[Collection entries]
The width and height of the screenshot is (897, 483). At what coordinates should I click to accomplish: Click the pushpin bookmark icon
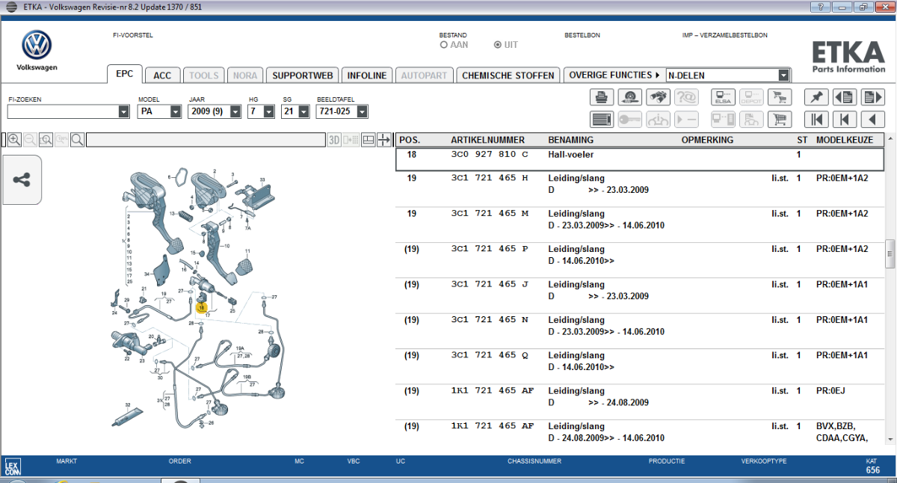(x=816, y=97)
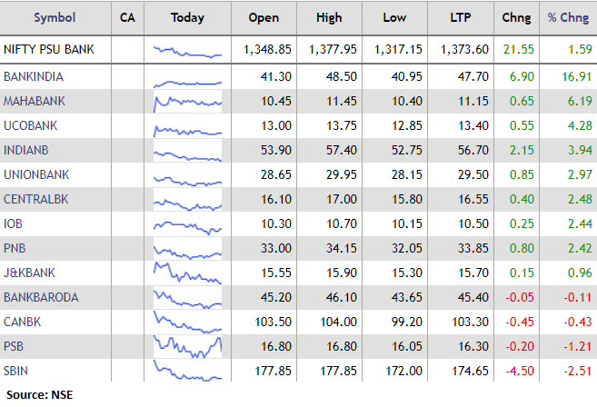The height and width of the screenshot is (407, 597).
Task: Select the BANKBARODA symbol
Action: tap(41, 297)
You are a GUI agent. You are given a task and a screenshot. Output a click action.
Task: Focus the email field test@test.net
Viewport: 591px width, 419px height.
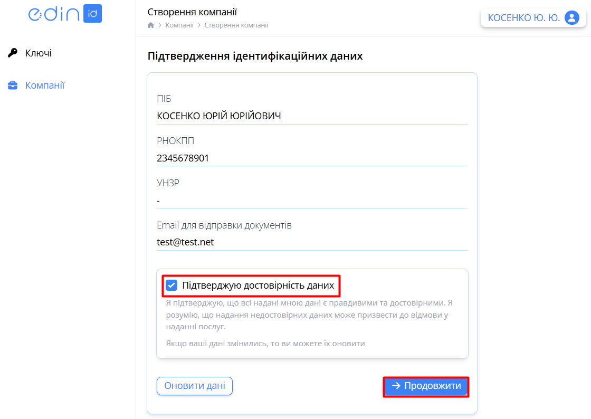(x=312, y=242)
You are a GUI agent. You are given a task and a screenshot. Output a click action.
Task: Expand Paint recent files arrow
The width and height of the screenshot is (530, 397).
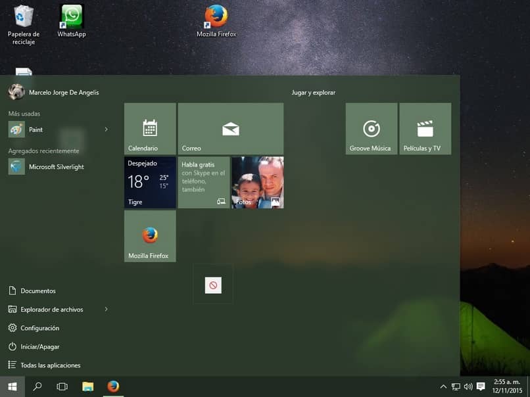106,129
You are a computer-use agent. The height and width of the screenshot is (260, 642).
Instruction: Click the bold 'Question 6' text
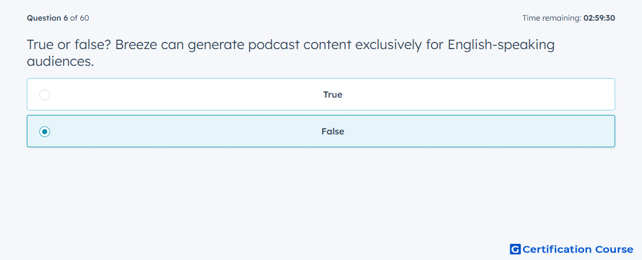pyautogui.click(x=47, y=18)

--- The request ---
Reproduce the listing from the line containing "You are a computer-use" through the end of the listing, substituting "Task" for "Instruction" and leaving all else unchanged. Omit the pictures from your answer.

--- Result below ---
You are a computer-use agent. The height and width of the screenshot is (260, 642).
Task: Click the bold 'Question 6' text
pyautogui.click(x=47, y=18)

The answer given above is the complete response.